Find every line in the records below that contains "computer", and copy it.

(Stored records)
= = = = =

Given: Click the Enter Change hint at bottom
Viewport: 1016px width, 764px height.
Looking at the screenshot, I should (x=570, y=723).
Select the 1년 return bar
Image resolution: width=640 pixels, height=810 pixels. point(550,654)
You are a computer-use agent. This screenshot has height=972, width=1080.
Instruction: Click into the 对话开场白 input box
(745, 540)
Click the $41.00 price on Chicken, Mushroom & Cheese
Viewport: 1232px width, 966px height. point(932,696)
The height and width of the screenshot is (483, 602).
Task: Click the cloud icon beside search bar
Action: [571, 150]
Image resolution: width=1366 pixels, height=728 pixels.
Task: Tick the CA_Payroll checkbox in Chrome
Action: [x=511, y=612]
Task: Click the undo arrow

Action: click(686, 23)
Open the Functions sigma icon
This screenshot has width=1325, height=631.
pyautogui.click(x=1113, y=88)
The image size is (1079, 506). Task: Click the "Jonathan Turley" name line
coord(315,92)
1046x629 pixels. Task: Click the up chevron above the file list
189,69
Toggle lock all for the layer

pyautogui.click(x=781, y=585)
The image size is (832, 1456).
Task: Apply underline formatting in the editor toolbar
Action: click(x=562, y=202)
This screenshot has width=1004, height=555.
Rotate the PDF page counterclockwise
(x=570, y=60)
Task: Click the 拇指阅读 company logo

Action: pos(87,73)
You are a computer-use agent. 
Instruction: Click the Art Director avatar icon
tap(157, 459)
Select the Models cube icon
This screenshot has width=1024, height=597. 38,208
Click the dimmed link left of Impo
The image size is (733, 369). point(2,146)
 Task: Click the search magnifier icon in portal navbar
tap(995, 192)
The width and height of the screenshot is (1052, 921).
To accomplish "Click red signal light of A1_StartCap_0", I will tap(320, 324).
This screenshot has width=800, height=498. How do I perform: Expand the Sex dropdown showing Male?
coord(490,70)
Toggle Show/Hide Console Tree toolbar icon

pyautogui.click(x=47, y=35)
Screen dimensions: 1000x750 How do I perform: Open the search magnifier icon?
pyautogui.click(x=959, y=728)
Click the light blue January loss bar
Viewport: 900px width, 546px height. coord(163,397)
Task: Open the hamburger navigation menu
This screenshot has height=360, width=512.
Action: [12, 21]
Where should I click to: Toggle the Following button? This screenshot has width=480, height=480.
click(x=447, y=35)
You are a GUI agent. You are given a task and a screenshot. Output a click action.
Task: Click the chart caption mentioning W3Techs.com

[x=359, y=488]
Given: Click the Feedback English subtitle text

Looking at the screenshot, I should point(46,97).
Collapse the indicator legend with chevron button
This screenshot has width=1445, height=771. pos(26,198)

= = = = =

**Answer to this task**:
You are a computer-use agent. This screenshot has height=972, width=1080.
You are a computer-use agent. 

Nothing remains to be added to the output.